The majority of businesses (70%) across the UK acknowledge that failing to get on-board with artificial intelligence (AI) now will cost their organisation for the next decade. In fact, just 17% of UK businesses have a fully implemented AI strategy. That’s according to a survey of business leaders in the UK conducted by Vanson Bourne and sponsored by Avaya Holdings Corp. (NYSE: AVYA).
Because of this worry around being left behind on AI, over half of UK organizations (55%) want to adopt more solutions integrating AI-based technologies, but are unable to achieve their aspiration due to knowledge gaps.
These knowledge gaps can partly be attributed to over a quarter (27%) feeling that they don’t understand AI because of inaccurate reporting on its capabilities. A fifth (20%) of respondents also claim that the over-reporting of AI scare stories is also leading to a lack of understanding.
Even those organisations that have successfully navigated this potential stumbling block are held back by resource constraints; 35% of UK organisations lack the in-house skills to facilitate adoption. Given these challenges, it isn’t surprising that nine out of 10 UK businesses concede that their organisation has work to do if it is to get the most out of AI.
Gregg Widdowson, Customer Engagement Solutions Leader at Avaya UK and Ireland, said: “Many of our customers across the UK and Ireland come to us to discuss how they can deploy AI intelligently, and today’s research highlights the challenges UK businesses are facing. They are stood at a cliff edge looking down into the water wondering if they will sink or swim with AI.”
“Not jumping in at all may be the most costly decision that they can make, but the decision needs to made very carefully. We often advise customers not to employ AI for AI’s sake. It can be tempting to see it as a means to simply save money over and above the more strategic ways in which AI can provide best-in-class business processes and customer experiences.”

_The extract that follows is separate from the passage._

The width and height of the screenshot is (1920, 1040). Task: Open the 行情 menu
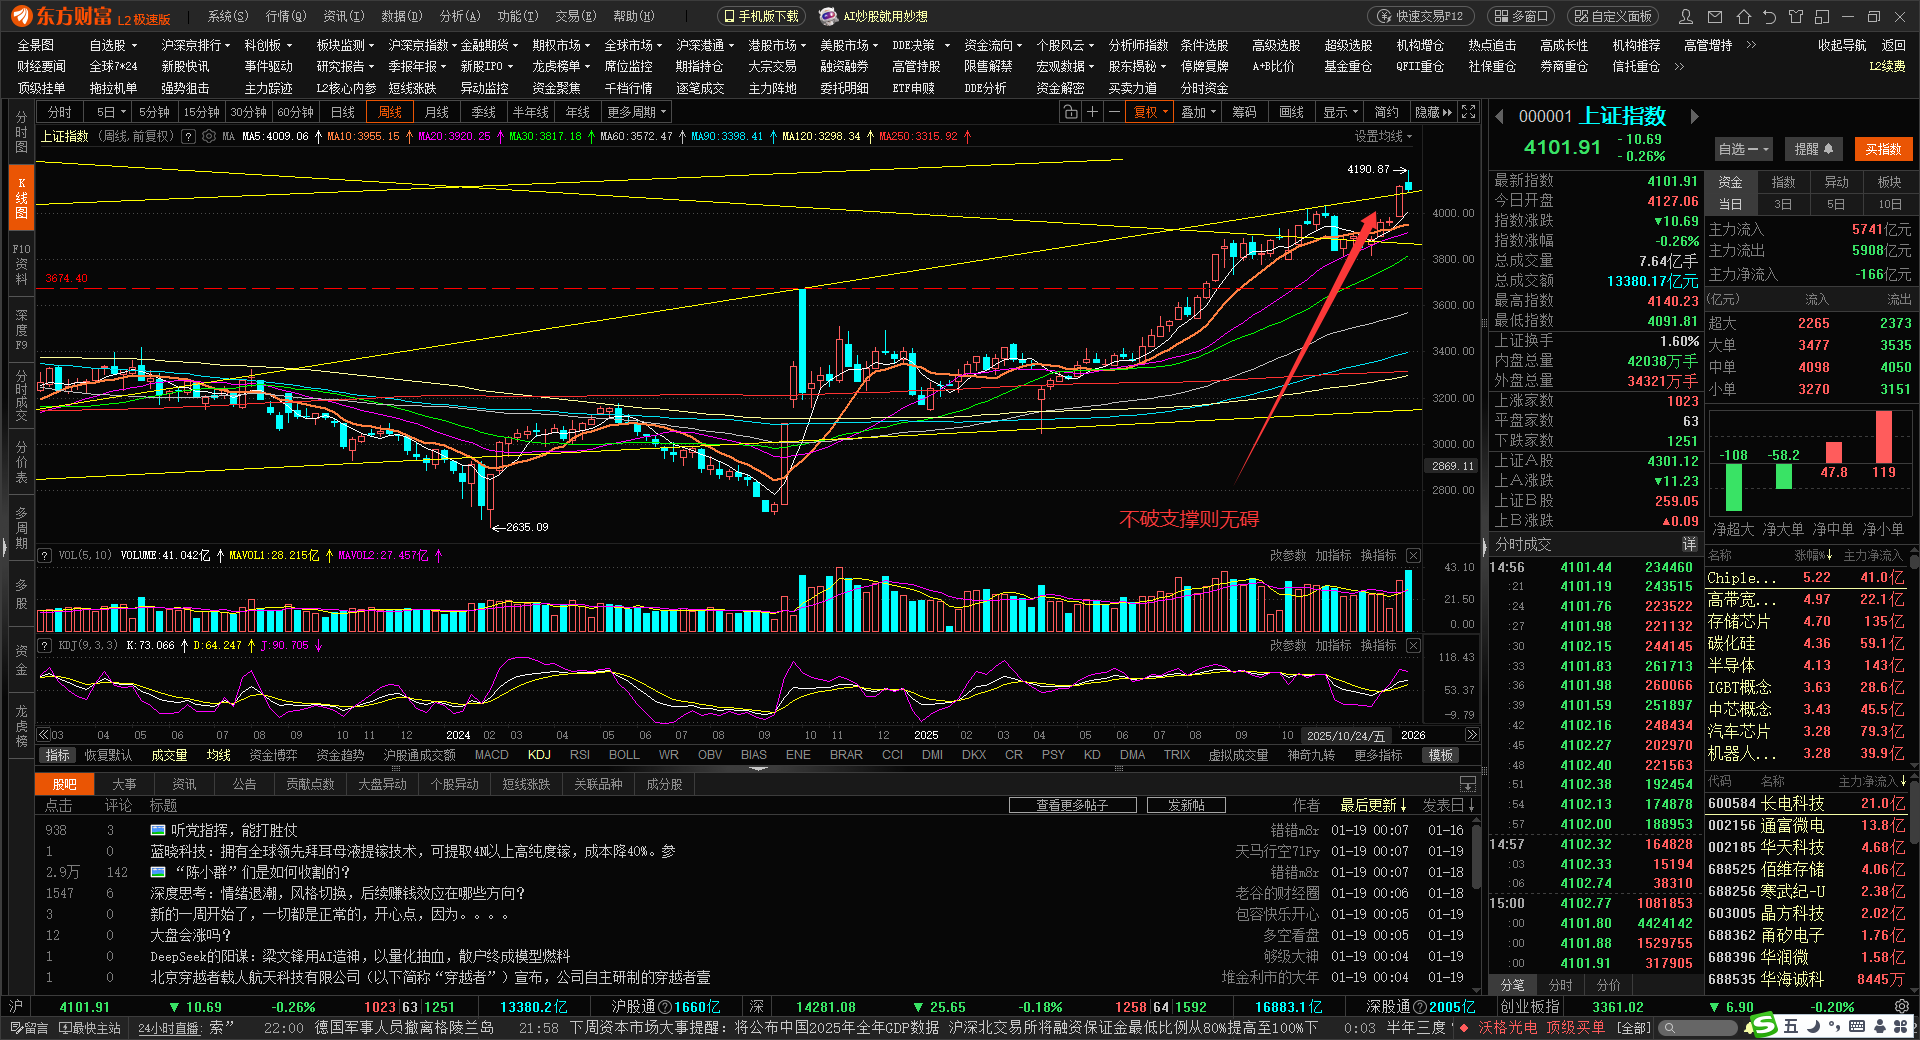coord(286,16)
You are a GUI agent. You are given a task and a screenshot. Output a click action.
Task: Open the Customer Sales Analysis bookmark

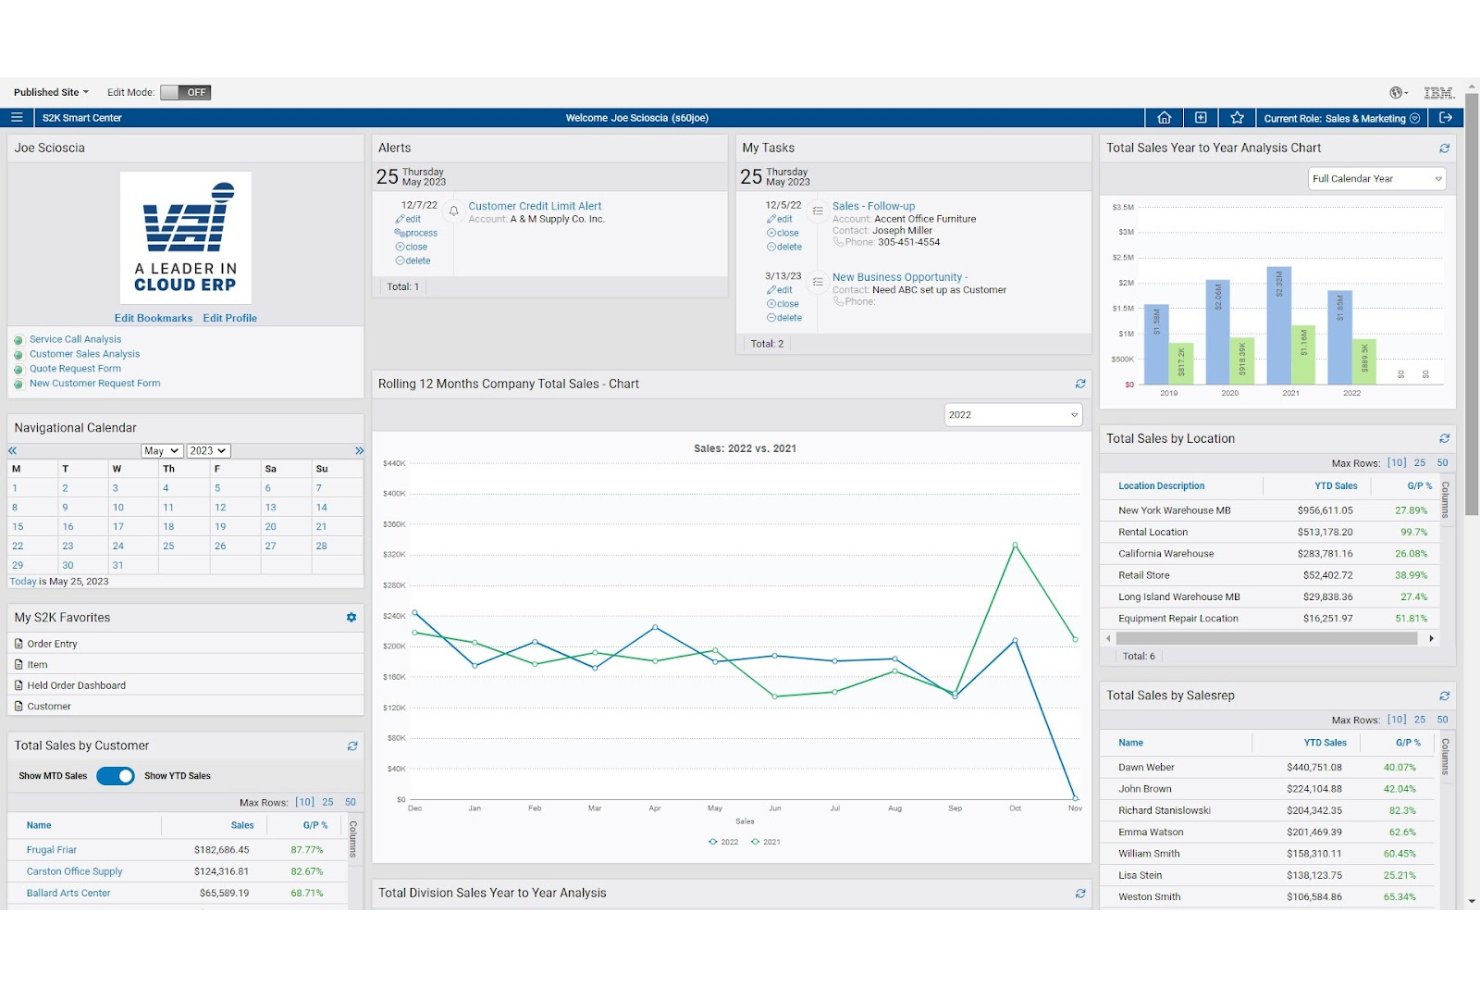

With customer experience more important than ever before, Widdowson suggests focusing on those applications of AI that can have a measurable positive impact on the customer journey as the best place to start. This means integrating AI into the contact centre.
UK businesses agree on this point; 91% of UK respondents said that effective AI can transform the performance of their contact centre. Indeed, 45% are at least half-way through their strategy for rolling out AI in the contact centre, with 96% using AI to some degree.
“AI can be so much more than chatbots,” continued Widdowson. “It can also be used to employ guided help, by handing off interactions to the best equipped human agent by matching the agent to the customer based upon to behavioural pairing or sales data. Whatever the use case, the best lesson organisations can learn with AI is to make their initial excursion a very narrow one. By keeping the purpose of AI very clearly defined, the route to success will be quicker and more attainable.”